PMCPhilippe Moreau-Chevrolet est communicant et président de MCBG Conseil, une agence de communication spécialisée dans la communication personnelle des dirigeants. Il participera à l’événement 2.017, le numérique peut-il faire l’élection, organisé par Nemo Claudit le jeudi 22 septembre dans le cadre de la Nantes/Saint-Nazaire Digital Week.
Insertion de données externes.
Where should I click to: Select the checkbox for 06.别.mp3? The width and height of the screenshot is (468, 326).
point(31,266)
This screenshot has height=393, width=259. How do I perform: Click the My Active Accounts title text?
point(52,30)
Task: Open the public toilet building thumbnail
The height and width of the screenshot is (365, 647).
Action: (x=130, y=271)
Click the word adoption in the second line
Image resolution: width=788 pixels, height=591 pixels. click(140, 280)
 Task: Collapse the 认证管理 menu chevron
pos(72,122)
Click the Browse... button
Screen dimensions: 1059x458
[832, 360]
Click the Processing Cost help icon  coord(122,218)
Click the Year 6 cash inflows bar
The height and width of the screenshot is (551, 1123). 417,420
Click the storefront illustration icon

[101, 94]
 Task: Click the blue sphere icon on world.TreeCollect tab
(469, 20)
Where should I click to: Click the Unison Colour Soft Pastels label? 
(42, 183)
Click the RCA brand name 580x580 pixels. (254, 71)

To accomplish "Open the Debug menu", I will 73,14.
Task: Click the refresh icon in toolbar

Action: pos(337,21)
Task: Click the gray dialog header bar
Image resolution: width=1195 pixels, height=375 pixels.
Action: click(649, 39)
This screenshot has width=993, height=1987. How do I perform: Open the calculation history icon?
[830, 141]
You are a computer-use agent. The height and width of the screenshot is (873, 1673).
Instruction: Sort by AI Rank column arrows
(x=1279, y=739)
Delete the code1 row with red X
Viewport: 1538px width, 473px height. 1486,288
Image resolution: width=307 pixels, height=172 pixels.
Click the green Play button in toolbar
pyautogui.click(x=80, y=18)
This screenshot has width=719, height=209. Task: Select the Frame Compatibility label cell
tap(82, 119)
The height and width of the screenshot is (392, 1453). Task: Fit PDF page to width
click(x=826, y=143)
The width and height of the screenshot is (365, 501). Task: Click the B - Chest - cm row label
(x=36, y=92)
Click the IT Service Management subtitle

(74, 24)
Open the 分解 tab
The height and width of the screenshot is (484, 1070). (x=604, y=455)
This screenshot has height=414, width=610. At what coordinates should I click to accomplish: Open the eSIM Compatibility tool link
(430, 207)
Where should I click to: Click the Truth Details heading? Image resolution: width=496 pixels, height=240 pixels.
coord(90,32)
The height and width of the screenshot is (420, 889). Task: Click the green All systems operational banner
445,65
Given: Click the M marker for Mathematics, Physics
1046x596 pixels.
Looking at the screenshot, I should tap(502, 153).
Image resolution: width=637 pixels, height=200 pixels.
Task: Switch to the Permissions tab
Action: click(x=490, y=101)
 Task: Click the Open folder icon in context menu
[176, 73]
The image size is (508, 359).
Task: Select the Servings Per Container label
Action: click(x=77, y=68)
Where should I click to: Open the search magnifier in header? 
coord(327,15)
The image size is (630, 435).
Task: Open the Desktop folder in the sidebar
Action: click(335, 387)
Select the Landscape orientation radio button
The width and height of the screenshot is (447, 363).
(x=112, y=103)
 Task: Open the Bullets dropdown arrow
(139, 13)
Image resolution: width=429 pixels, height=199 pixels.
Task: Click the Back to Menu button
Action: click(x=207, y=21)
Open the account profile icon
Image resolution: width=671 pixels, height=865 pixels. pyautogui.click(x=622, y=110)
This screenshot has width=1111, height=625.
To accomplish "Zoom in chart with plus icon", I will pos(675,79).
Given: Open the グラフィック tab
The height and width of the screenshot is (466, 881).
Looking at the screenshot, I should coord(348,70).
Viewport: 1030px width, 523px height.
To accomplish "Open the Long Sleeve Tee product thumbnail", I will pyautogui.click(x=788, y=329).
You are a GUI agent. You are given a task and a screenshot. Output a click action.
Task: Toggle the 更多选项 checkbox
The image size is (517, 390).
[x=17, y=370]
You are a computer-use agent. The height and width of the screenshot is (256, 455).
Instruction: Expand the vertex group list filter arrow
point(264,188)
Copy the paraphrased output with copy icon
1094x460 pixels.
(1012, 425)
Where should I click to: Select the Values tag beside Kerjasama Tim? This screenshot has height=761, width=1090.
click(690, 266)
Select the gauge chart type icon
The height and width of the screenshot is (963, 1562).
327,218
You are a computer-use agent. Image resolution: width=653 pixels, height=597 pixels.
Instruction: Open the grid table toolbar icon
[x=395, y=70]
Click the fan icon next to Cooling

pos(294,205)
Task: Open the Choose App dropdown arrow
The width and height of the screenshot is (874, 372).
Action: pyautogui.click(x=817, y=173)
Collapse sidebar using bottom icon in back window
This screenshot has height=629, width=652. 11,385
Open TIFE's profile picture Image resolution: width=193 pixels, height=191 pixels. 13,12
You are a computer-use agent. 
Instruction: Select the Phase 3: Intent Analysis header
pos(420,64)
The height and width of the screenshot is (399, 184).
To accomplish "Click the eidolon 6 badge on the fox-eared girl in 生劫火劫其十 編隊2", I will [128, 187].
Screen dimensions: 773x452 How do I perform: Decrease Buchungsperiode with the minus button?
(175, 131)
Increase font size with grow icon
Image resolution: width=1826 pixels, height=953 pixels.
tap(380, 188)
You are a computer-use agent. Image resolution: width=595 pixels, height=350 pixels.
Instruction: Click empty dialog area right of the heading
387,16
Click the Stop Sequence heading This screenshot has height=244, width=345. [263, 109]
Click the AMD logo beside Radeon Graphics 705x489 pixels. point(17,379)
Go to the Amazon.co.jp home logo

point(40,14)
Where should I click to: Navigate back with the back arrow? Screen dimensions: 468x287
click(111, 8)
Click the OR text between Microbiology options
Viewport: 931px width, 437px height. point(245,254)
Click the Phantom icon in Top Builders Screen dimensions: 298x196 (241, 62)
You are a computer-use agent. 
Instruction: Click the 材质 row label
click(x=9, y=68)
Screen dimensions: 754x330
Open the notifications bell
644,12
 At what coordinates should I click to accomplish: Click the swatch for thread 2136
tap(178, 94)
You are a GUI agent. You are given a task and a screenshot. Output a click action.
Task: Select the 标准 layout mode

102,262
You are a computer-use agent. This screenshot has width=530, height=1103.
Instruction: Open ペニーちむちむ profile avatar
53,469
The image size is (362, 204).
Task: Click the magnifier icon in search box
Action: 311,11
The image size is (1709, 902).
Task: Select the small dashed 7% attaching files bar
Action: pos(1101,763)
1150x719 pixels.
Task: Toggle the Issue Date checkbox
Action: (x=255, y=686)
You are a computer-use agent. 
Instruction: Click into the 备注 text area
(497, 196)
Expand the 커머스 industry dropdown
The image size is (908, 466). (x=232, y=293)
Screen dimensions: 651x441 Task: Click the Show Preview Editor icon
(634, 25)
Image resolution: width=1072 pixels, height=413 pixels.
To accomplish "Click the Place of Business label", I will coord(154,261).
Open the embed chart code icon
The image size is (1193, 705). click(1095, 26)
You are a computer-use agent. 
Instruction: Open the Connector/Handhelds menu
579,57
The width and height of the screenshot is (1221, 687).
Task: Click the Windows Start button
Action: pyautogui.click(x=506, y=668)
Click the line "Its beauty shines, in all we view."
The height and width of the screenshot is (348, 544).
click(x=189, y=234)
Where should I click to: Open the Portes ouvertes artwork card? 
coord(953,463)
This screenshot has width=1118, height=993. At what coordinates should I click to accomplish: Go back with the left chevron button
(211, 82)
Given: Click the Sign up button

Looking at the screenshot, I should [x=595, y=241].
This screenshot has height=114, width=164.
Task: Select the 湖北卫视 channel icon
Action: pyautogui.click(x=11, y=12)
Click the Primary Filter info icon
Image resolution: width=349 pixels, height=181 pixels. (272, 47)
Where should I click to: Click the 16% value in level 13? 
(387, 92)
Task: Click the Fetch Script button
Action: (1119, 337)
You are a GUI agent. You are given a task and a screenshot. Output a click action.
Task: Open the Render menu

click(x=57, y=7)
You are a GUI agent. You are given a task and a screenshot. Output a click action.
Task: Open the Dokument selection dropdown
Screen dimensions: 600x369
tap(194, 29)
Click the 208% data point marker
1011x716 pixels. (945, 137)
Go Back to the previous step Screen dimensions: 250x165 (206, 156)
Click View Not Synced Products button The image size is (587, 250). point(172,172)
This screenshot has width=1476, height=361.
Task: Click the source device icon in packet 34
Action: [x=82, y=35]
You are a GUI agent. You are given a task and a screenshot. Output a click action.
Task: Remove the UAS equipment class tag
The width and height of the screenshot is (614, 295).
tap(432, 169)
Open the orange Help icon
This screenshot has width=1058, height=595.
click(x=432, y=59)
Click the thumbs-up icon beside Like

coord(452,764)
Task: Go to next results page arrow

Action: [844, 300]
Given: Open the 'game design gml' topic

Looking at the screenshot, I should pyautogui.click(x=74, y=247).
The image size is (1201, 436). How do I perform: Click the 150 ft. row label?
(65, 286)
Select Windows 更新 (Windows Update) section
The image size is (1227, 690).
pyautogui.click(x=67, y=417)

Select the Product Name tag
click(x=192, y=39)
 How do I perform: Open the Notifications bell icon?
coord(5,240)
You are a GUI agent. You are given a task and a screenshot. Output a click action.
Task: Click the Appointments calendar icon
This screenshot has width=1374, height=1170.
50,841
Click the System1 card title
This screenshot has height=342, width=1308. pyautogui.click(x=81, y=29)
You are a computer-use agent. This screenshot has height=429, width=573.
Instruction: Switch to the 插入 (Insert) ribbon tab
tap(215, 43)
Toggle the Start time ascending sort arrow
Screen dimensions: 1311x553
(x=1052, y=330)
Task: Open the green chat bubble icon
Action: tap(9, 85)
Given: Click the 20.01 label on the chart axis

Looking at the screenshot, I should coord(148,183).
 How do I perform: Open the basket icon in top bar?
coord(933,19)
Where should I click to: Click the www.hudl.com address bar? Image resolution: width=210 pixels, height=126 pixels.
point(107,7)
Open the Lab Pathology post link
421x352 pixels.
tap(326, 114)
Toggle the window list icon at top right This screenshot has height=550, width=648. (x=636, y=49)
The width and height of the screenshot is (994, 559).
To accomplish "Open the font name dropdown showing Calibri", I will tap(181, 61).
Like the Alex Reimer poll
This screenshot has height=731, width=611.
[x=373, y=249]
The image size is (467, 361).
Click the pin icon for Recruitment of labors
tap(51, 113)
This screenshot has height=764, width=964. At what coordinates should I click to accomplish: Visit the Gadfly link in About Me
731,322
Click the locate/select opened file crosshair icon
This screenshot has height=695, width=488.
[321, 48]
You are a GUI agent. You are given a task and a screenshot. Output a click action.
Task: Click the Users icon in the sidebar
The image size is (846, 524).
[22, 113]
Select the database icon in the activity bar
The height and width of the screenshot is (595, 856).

Quelles seront les tendances marquante en matière de communication politique numérique pour 2017 ?

 

La collecte de data sera la priorité numéro 1, surtout pour les petits candidats. Elle résulte aussi de la montée en puissance de nouveaux outils de gestion de la donnée (Nation Builder, Cinquante +1) et d’une prise de conscience liée aux dernières élections US (ou la data avait constitué le phénomène N°1).

 

Ensuite on verra l’explosion du live video sur Facebook / YouTube / Periscope comme nouvel outil de communication électoral.

 

Les outils numérique peuvent-ils faire la différence en politique ?

 

Les outils numériques peuvent contribuer à moderniser ou rajeunir l’image d’un candidat, ou souligner sa modernité. Exemples : Le Maire, Macron. Elles accentuent, de fait, la proximité des candidats qui les emploient avec la population, essentiellement parce que les candidats plus installés ne les utilisent pas ou ne savent pas comment la population française communique au quotidien, et s’en moquent (Hollande, Juppé…).

 

Les entreprises ont-elles des choses à apprendre de l’utilisation du numérique en politique ?

 

Clairement, oui. La politique est un art pauvre. L’absence de budget et la nécessité absolue d’obtenir des résultats produit des expérimentations souvent intéressantes. Fait nouveau, des sociétés comme LMP (Liégey Muller Pons) commencent à introduire une logique scientifique (études randomisées) dans ces expérimentations, en rapprochant la communication politique française du modèle américain.